-------- READING PASSAGE --------

But I am sure that when I first walked into the Control Center as a co-op student, I didn’t recognize the Flight Director for who he was—that leader from the early sci-fi movies. I was introduced to backroom flight controllers and understood that they worked for their front room person—but at first, admittance to the front room was a rare and holy event.
Flight Director selections are an occasional thing. In the early days of NASA, there was one Flight Director—Christopher C. Kraft, the man responsible for setting the standards and establishing the culture of the job. Kraft came out of the NACA (National Advisory Committee for Aeronautics, which was superseded by NASA) flight testing tradition. He organized the original Mercury Mission Control around the concepts learned in atmospheric flight tests. Missions were put together around a set of objectives and a flight plan was built. The pilot and team trained around the mission plan, flew according to the plan, and deb
riefed what was learned—according to the plan. The flight plan was everything, and how well the mission held to the plan was often the criteria for success. The early Mercury missions were short. They consisted of suborbital lobs that lasted less than an hour, or short orbital missions that lasted a few hours and were conducted by a single flight control team—and a single Flight Director. As the later Mercury missions grew in length, additional Flight Control teams—and additional Flight Directors—were required, necessitating the first Flight Director Selection. The details are lost in bureaucratic history, but legend has it that Chris simply used his authority to ask his assistants—Gene Kranz and John Hodge—to train and take the other teams. The three of them decided that for the sake of scheduling and comradery, they would each pick a team color that would identify them and their crew on schedules. Naturally, the three of them picked Red, White, and Blue as those first colors, setting a team-naming precedent that is still used today (although teams are hardly fixed, and the idea is now simply used for the sake of tradition).

--------

** TASKS FOR THIS EXERCISE **
1. In the passage on NASA Flight Directors, which colors did the first three Flight Directors choose for their teams?
2. Please write the next part of the passage on NASA Flight Directors, starting right after its last sentence.

-------- MATERIAL SUPPLIED --------

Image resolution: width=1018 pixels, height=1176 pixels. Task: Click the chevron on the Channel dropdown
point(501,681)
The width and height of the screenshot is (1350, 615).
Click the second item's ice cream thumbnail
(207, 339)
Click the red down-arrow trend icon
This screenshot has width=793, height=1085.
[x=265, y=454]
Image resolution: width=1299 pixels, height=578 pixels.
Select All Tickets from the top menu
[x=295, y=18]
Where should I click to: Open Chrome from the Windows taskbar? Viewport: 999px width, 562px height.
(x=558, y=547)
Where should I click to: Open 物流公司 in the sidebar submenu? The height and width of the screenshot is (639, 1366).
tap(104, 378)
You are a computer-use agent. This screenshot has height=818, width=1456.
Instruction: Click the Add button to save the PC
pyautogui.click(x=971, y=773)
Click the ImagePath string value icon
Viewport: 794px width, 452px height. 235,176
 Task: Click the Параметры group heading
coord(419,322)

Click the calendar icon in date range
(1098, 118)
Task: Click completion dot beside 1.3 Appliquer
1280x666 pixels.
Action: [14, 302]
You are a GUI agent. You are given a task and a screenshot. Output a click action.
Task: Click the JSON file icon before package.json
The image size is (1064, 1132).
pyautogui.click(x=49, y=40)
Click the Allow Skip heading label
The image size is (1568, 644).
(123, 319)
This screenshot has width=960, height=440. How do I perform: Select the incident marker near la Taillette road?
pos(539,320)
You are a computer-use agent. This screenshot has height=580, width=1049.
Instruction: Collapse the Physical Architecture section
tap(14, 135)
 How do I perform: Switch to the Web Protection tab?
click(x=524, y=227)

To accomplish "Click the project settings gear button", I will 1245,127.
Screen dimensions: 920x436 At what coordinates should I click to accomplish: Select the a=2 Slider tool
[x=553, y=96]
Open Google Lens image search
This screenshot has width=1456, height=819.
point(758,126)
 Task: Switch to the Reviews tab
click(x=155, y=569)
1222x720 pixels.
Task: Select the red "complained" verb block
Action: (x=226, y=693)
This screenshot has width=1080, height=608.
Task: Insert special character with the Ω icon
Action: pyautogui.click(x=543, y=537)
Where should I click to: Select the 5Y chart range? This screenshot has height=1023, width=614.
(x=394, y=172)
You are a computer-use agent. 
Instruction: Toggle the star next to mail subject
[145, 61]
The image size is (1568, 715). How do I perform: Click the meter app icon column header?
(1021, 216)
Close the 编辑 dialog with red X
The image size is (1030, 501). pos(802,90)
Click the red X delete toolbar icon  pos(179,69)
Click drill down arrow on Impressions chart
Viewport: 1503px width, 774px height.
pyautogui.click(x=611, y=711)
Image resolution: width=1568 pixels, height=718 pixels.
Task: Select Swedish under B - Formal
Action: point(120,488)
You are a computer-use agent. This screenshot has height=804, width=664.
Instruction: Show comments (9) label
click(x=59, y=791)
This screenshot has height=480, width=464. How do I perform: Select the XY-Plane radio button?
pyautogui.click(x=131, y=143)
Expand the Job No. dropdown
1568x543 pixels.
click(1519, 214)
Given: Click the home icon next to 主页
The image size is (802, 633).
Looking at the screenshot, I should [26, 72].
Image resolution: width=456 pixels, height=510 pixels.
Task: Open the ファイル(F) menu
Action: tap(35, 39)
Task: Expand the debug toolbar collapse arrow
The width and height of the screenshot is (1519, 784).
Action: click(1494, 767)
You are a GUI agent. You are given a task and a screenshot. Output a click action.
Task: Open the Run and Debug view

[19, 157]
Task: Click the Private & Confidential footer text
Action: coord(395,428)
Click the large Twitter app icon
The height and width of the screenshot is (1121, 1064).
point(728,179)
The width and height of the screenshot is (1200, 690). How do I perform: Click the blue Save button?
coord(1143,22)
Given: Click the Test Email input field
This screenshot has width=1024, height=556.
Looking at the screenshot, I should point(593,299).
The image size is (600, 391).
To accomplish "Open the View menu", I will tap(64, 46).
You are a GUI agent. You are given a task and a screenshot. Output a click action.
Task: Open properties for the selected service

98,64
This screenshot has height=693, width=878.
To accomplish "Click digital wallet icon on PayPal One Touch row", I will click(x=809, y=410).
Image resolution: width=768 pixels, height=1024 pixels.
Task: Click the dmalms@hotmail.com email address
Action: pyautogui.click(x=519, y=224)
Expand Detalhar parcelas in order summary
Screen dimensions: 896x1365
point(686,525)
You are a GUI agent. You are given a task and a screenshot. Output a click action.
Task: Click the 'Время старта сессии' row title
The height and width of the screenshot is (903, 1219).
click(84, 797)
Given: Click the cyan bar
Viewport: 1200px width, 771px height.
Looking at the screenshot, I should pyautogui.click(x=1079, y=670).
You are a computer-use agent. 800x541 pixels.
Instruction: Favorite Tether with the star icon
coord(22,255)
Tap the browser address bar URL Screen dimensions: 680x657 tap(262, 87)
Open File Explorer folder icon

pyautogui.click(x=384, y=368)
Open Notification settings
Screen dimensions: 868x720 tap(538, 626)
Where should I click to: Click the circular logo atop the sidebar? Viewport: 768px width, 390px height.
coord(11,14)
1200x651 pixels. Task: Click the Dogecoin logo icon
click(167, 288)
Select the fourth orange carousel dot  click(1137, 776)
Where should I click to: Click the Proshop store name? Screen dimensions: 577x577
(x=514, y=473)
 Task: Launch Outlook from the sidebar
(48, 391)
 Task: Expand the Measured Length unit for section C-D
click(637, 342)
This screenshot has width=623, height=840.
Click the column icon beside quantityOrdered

--------

** EXERCISE RESPONSES **
1. Red, White, and Blue.

2.
When the Gemini program came along, additional Flight Directors were necessary, with Chris stepping off console entirely to manage the much larger aspects of the growing program. In those days, selection was again a matter of appointment—good people were chosen to move up and take over more responsibility. As often as not, the “promotion” was done informally. There was no Flight Director Office until the beginning of the Space Shuttle program, and those who served as Flight Directors had regular jobs as members of Flight Control Division management. Some were assistant Division Chiefs or Branch Chiefs, and their console duties were in addition to what they did in the office. It was quite common for section heads to serve on console in those days as well, the idea being that everyone had an office job but also served the mission in the Control Center. It was a concept that kept managers intimately involved with the day-to-day operations for which they were ultimately responsible.